[Goal 1]:
Answer these questions from the comments:
(a) What did one commenter make last night from their mom's recipe?
(b) How many babies did the mama mallard have?
(c) Which cook is described as liking unfussy food that delivers a taste punch?
::::
Who knows? But for now, anyway, it’s back to writing about life at our home in the woods.
Delicious!
What a tasty easy meal .. nothing like Parmesan cheese in the top! During these uncertain times we are enjoying cooking and eating more than ever..I guess we all have more time to do it. Lovely for you to hear the birds and see the plants grow … enjoy each day!
That looks delicious. Do you have an old family recipe you’ve dug out and hardly ever cooked before? This was on twitter: “”Kara Baskin:
For a @BostonGlobe story: Have you resurrected an old family recipe that you’d be willing to share for a food feature? Things you might not have attempted until now, faced with a need for nostalgia and perhaps an abundance of time? Tell me your recipes!”
Her email is kara,baskin@globe.com
Nothing comes to mind right off. Last night, I made biscuits from my mom’s recipe. But I make them regularly. I will give this some thought. Thanks for the email address.
Yum! That spaghetti dish looks delicious. I’ve now added to my RTT list!
Easy and so darned good!
Laurie, we are trying to figure out what flowers are growing here at our new home. I had failed to recognize the evening primroses! One of my pet flowers. Thank you!
My pleasure!
I ma glad to see spring getting to work. I hope the season will bring you some cheer in these gloomy times.
It actually is. As a bonus, the peepers have begun their spring song.
As important as writing is, getting out on these first warm, delightful days might be just as important. A chunk of time in sunlight and warmth is as much as a treasure as a chunk of parmesan, after all! It’s wonderful to see your flowers coming up — don’t miss them!
When I came over our high bridge today and looked out into the bay, it was filled with sailboats of every size. It was a wonderful sight. And later this afternoon, a mama mallard came by with eight babies. They were actually getting toward teenage, with the beginning of tail feathers — but they still were mama’s babies!
Lovely! Joys of spring and finding things in the freezer!
Yes!
Well, that wasn’t a recipe I’ve ever seen before, but it looks good. 🙂
Mark Bittman has come up with terrific combinations. He likes unfussy food that delivers a taste punch. My kind of cook.
If I hadn’t already had dinner, that would be it! Yum. I did not know you could do that, but it sounds fabulous. And I’m glad you have things coming up!
::::
[Goal 2]: Rewrite the rows from the one containing "46, 128, 60)" down to the end of the rows, switching "webpages" to "web pages" and leaving everything else unchanged.
::::
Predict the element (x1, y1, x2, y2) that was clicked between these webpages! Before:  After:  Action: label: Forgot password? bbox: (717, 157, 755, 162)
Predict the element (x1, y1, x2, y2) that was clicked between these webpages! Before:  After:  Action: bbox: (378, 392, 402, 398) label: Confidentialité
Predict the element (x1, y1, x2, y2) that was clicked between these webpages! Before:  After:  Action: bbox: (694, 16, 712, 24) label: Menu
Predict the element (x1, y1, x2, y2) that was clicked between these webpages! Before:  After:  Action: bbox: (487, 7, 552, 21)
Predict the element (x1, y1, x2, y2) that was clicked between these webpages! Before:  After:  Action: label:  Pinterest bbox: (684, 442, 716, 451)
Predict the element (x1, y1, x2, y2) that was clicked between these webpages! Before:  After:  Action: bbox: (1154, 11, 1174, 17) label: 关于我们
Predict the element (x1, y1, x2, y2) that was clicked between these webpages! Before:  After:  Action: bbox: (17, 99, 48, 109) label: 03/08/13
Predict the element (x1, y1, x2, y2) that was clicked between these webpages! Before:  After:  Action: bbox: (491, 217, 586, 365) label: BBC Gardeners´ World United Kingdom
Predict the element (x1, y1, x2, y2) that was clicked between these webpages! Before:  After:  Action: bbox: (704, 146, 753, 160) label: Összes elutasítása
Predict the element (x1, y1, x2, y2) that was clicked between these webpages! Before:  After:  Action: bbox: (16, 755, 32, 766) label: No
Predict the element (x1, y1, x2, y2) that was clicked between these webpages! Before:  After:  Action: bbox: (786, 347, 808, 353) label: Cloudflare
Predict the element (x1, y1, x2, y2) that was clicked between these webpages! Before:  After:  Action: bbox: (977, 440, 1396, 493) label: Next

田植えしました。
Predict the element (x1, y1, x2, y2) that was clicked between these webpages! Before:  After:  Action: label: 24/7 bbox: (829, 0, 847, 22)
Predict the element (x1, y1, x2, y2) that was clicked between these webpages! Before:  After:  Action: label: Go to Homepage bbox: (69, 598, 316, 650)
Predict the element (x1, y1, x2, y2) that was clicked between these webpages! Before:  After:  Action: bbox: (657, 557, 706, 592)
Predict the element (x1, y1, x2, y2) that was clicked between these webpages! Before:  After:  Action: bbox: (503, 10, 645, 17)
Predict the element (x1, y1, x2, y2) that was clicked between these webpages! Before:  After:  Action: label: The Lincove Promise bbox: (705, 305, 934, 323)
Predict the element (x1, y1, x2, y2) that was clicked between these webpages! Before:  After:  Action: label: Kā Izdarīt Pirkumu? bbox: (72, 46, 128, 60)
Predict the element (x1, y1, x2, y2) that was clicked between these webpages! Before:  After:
::::
[Correct answer 1]:
(a) Biscuits
(b) Eight
(c) Mark Bittman

[Correct answer 2]:
Predict the element (x1, y1, x2, y2) that was clicked between these web pages! Before:  After:  Action: label: Kā Izdarīt Pirkumu? bbox: (72, 46, 128, 60)
Predict the element (x1, y1, x2, y2) that was clicked between these web pages! Before:  After:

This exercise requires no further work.